EXERCISE DETAILS -> Nothing but the lines from the one including "199x165 pixels. Task: Click" through the last line of the entries, restated exactly, should appear in the answer; omit the pictures.

Dataset excerpts ->

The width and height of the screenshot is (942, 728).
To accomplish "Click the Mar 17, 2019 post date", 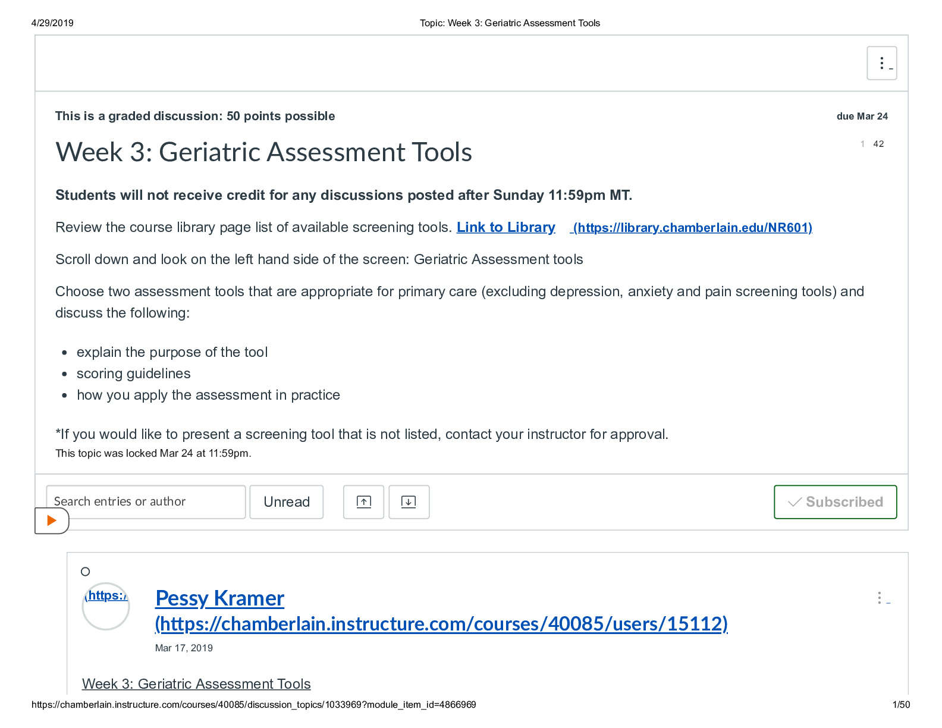I will click(x=184, y=648).
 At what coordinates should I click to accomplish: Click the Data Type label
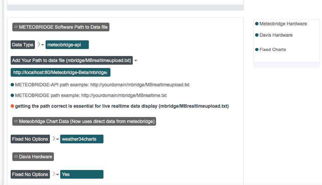(x=23, y=45)
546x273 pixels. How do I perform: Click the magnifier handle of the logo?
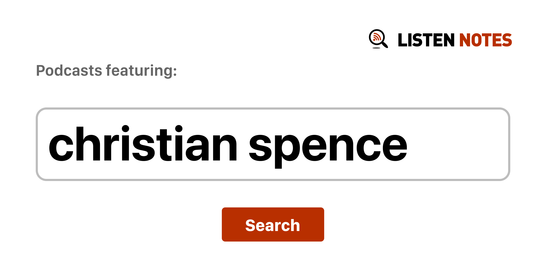pyautogui.click(x=385, y=45)
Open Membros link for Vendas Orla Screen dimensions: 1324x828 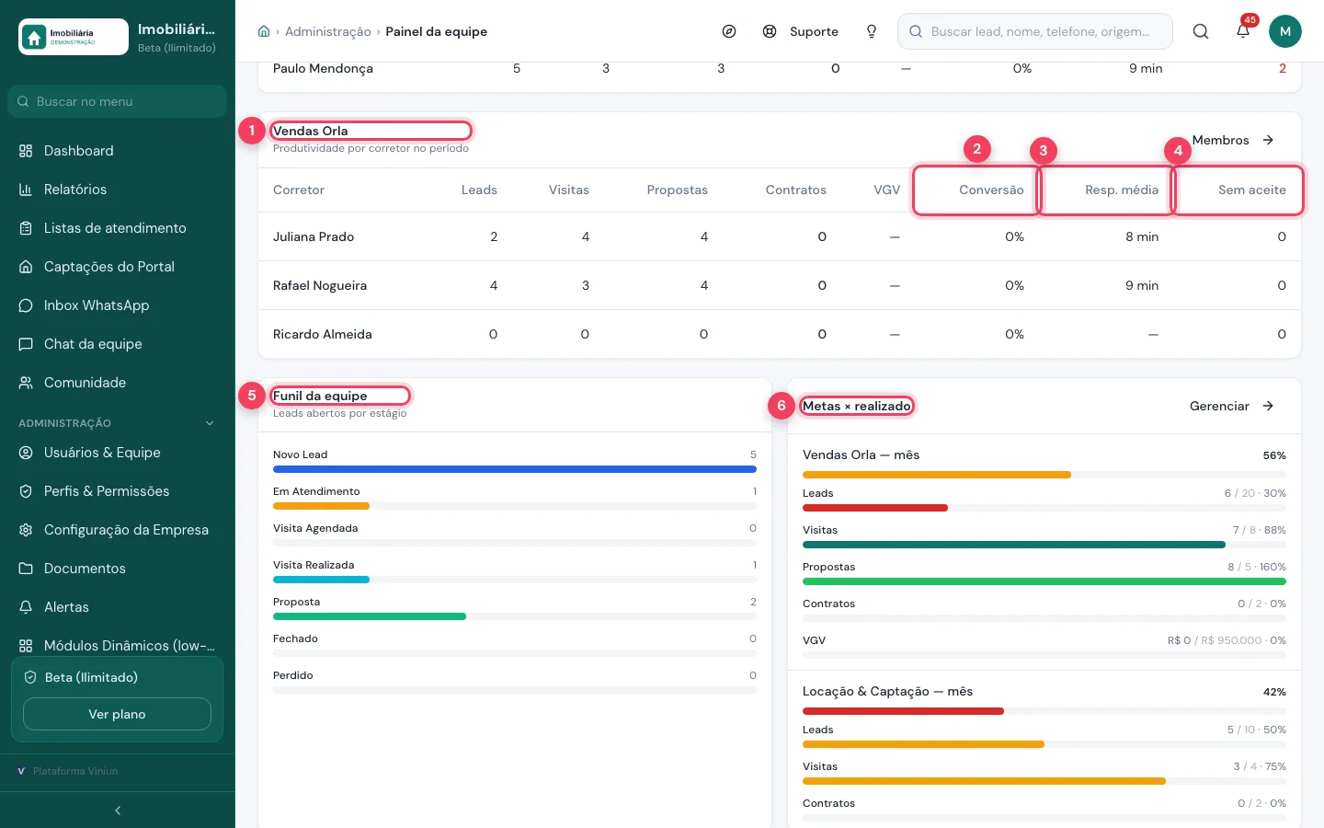click(x=1233, y=140)
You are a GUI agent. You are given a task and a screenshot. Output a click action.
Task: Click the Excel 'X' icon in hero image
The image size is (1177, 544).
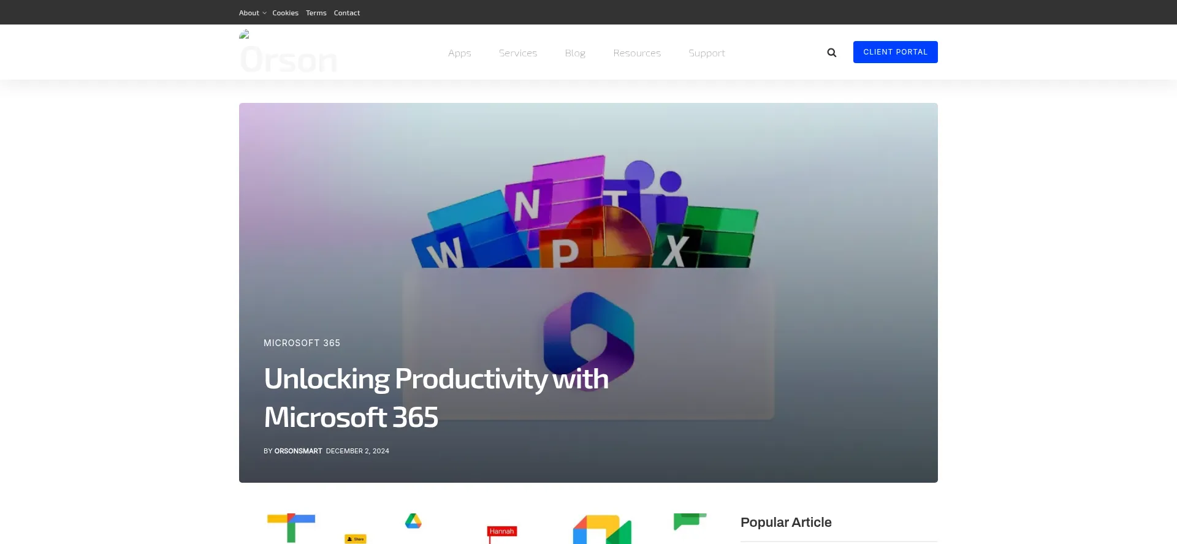tap(676, 250)
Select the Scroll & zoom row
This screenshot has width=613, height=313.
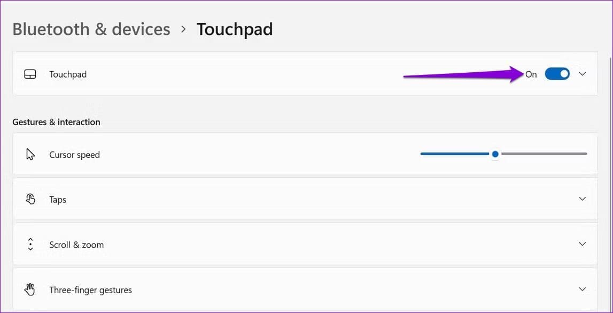305,244
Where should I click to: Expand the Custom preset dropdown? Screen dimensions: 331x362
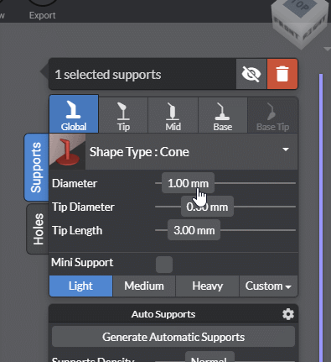point(268,286)
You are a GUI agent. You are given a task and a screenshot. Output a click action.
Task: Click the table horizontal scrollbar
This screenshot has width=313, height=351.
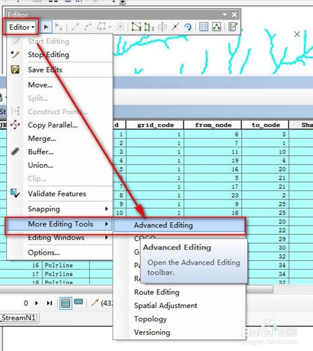pyautogui.click(x=136, y=289)
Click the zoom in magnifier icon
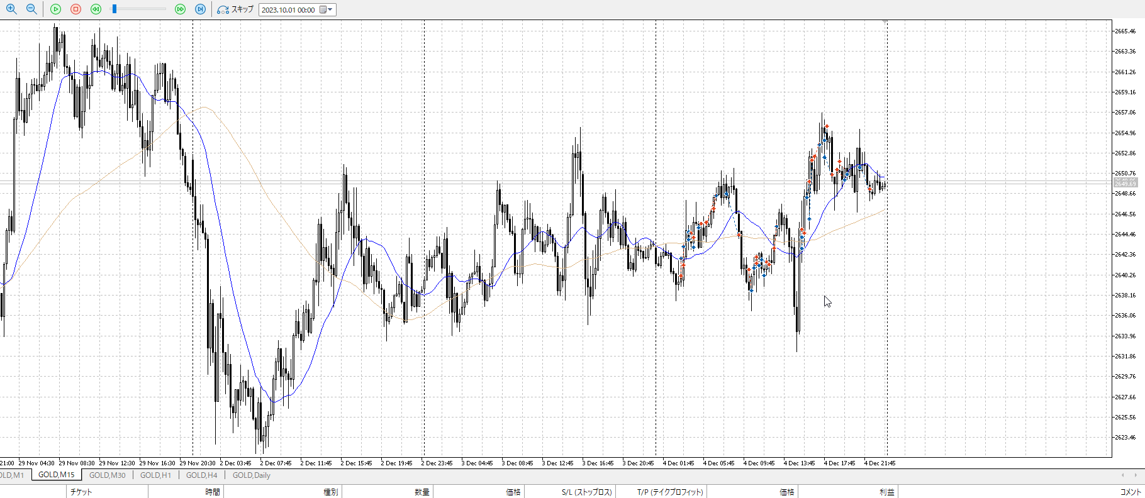The height and width of the screenshot is (498, 1145). [11, 9]
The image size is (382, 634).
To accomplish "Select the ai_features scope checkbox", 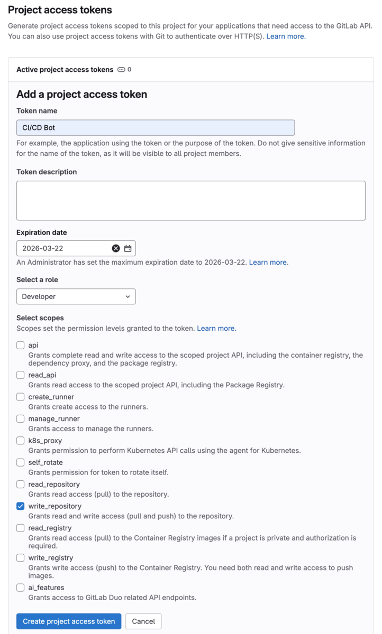I will 21,588.
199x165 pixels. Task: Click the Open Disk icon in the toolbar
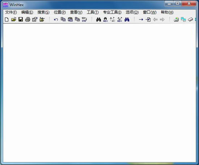point(176,20)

RESULT ->
199x165 pixels. Task: Click the Open Disk icon in the toolbar
point(176,20)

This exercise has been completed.